**TASK INSTRUCTIONS**
Exactly as they stand, repeat the lines from the one containing "This screenshot has height=472, width=839." through the final line of the listing, both ends included, and nothing else; skip the pictures.

**EXERCISE INPUT**
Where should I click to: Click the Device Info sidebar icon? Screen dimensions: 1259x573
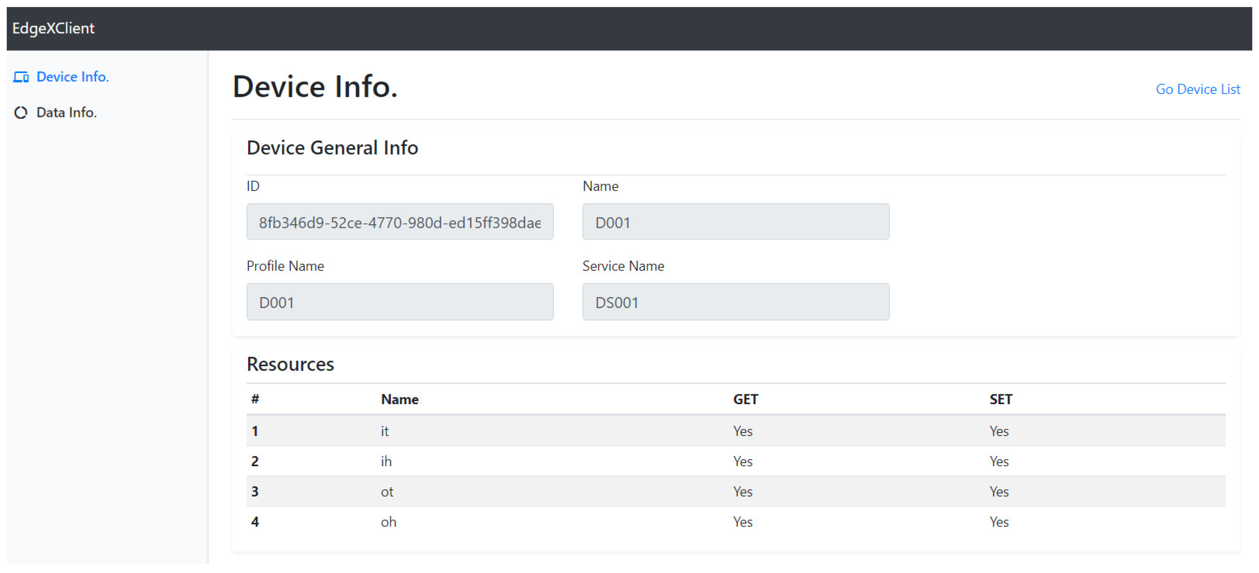(x=21, y=77)

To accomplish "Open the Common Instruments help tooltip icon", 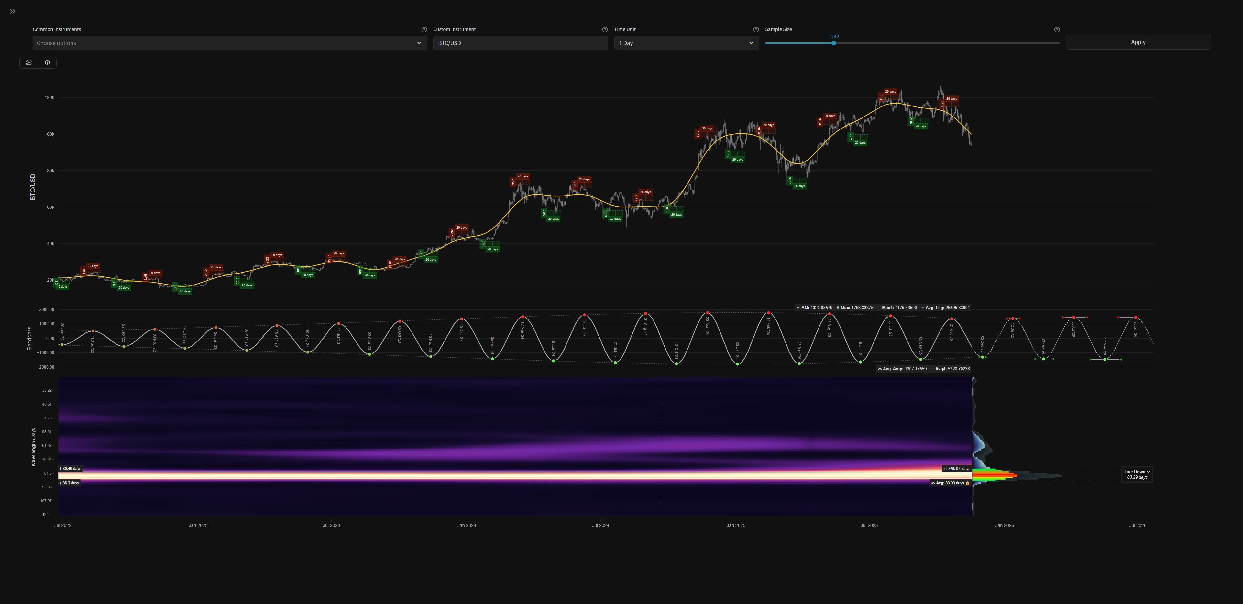I will (424, 29).
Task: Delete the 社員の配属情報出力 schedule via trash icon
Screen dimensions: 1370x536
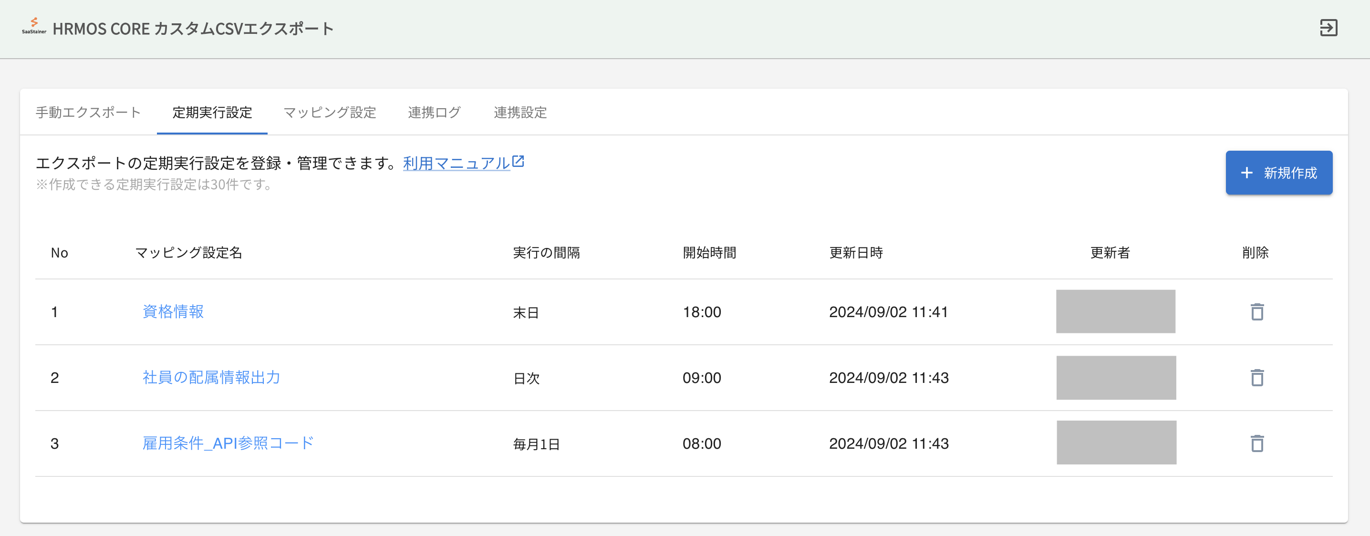Action: point(1257,378)
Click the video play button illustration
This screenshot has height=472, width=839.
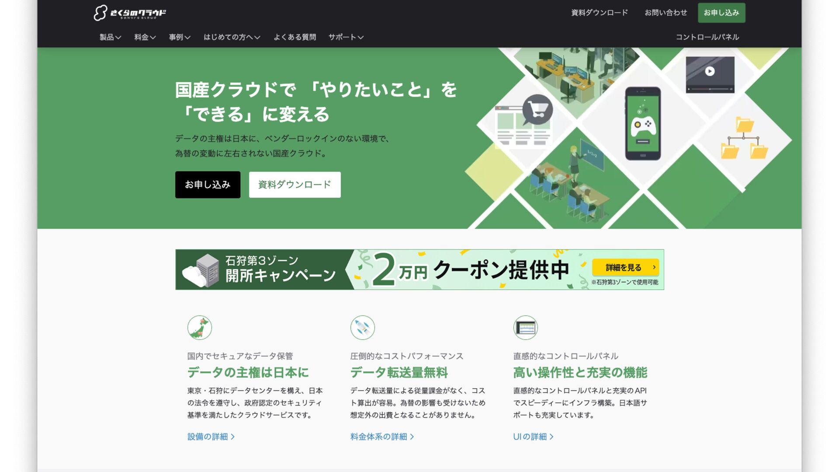point(710,72)
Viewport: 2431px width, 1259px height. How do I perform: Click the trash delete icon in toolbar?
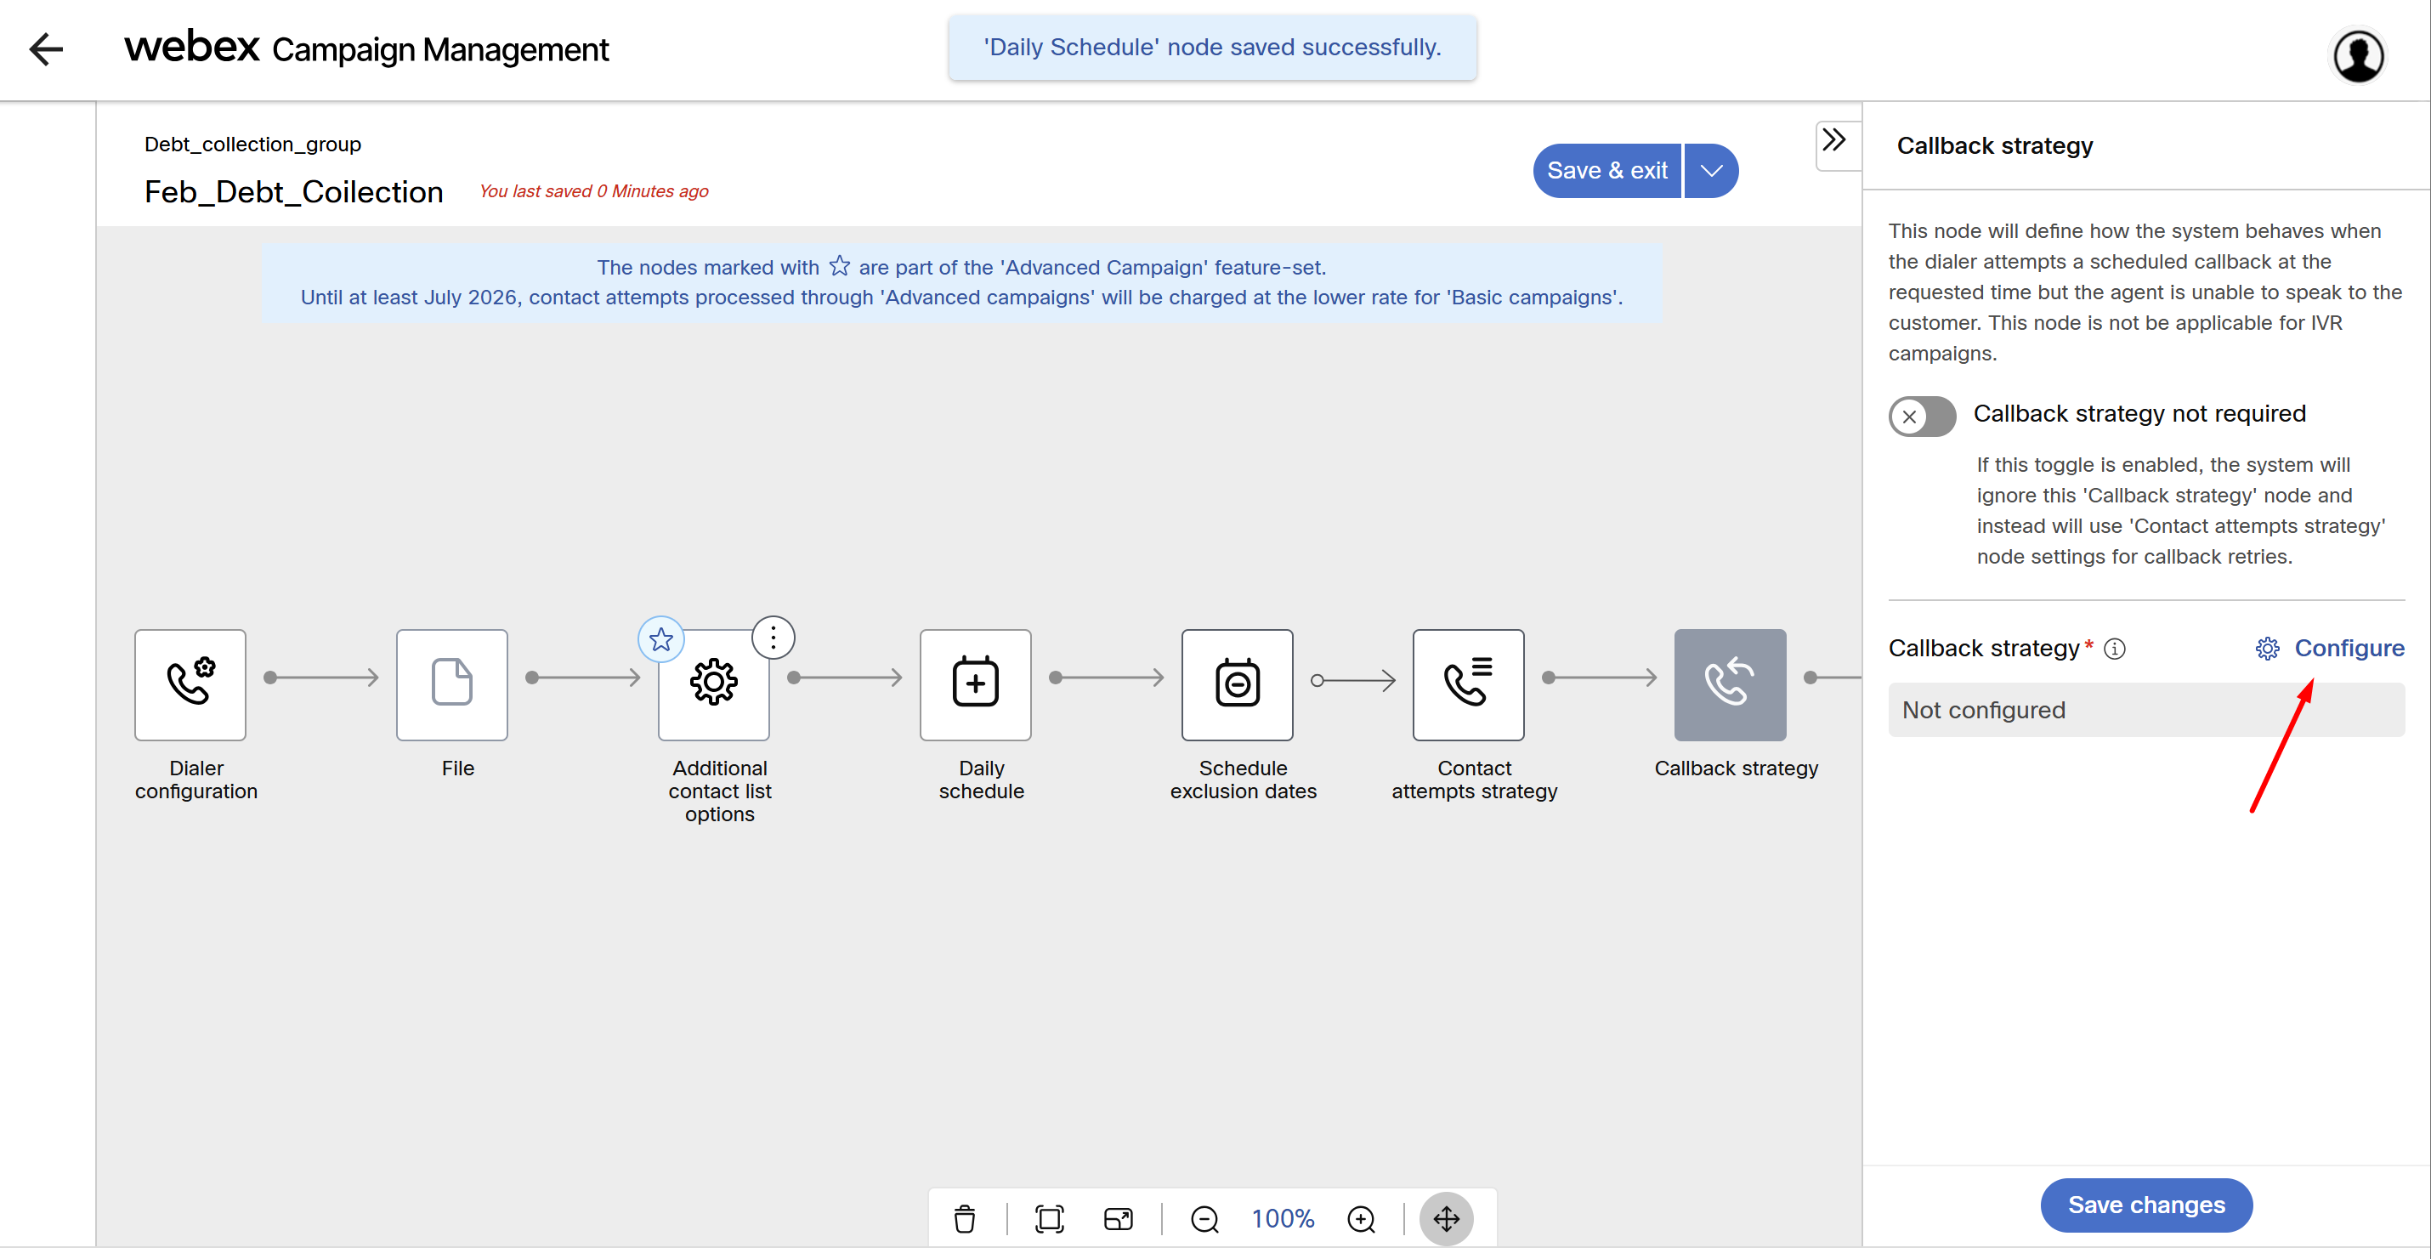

**RESPONSE BELOW**
This screenshot has height=472, width=839.
point(710,72)
Viewport: 2431px width, 1259px height. How do I perform: Click the trash delete icon in toolbar?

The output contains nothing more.